THE CHAP FROM EFFESSEE – A Greek background doesn’t help in meeting ‘due diligence’…

You are not going to a bullfight in La Linea or anywhere else; whether as a toreador or as a bull.’ Although millennia  had passed since Zeus’ affaire with Europa, Hera had neither forgotten nor forgiven the Father of the Gods the amorous escapade in which he had transformed himself into a bull to… well – to put it politely (and Hera was a paragon of politeness) – to win the favours of the infatuated beauty.

Through the drifting smog from the Cepsa refinery, her husband stared glumly across the city and the airstrip at distant La Linea where its bullring was a dark oval. There was to be a Corrida de torros that evening, and Zeus had decided that his participation would be an easy way to earn some much needed cash. For the Olympian gods were broke. Skint.

Long months had passed since the pantheon of gods had left Mount Olympus to escape the constant racket of political and economic refugees as they trekked through Greece and into Macedonia – heading for the wealth and luxury which they believed awaited them in Euroland.

They were mistaken, of course, but so had been Zeus and his family. The mini-mountain to which they had emigrated – encouraged by the enthusiastic reports of Apollo  and Poseidon – had certain advantages which Olympus lacked. But there were also the apes, the Levanter, and narrow streets barricaded by camera-toting tourists, or proud parents blocking pedestrians’ way with the prams of their newborns.

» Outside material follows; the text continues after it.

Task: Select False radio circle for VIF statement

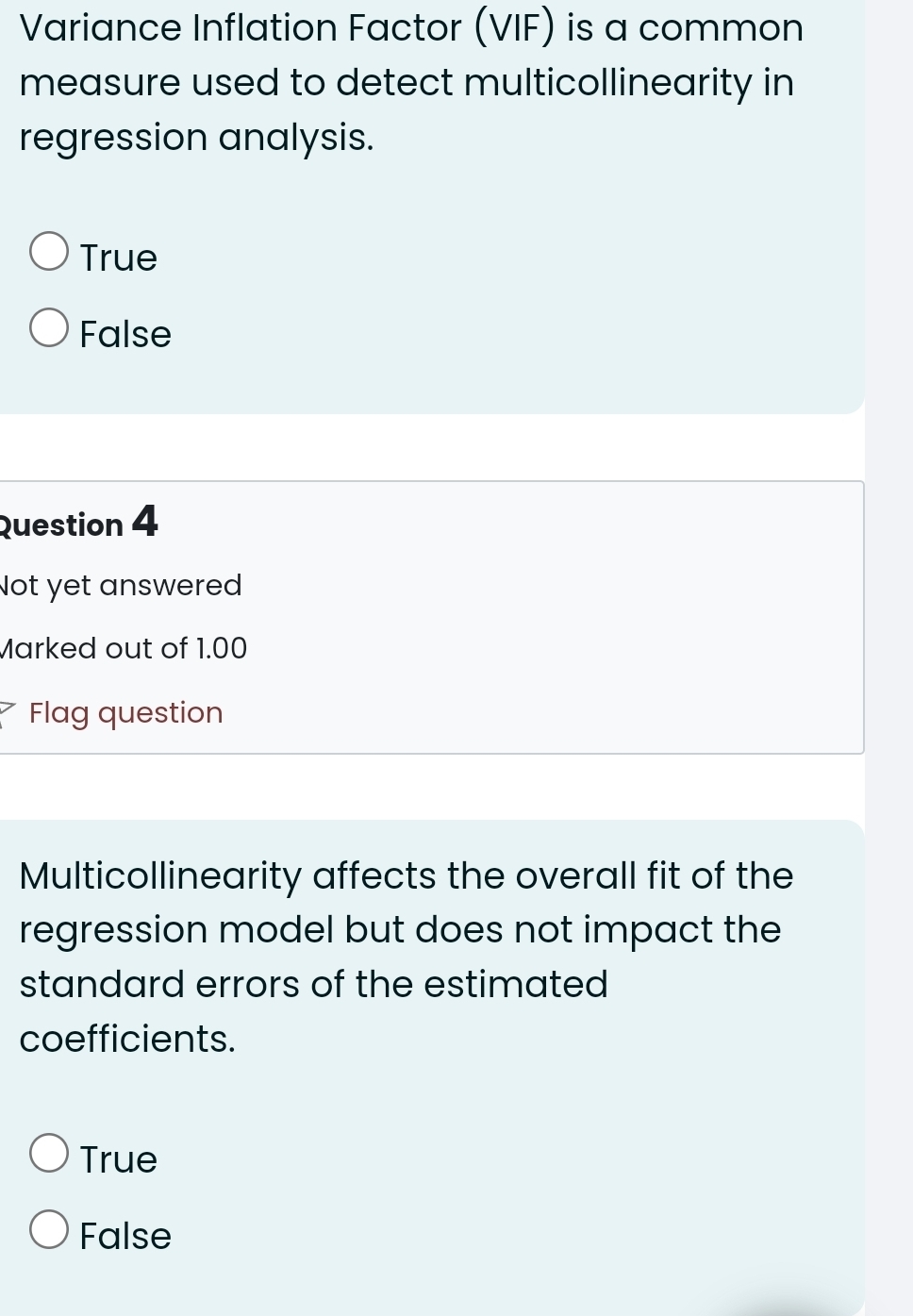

But if life was measured on a set of scales, the benefits would outweigh the drawbacks, Zeus reflected; the discovered comforts at Ikea of down-filled duvets and posturepaedic mattresses, which were infinitely preferable to the clammy clouds and marble beds of their old home; the  flavour-rich fish and chips along with the acquired taste of Marmite by the spoonful, whom all except Hera agreed were better than manna and ambrosia; and it was no contest in a choice between duty-free booze and the nectar which had been the gods’ tipple for hundreds of millennia.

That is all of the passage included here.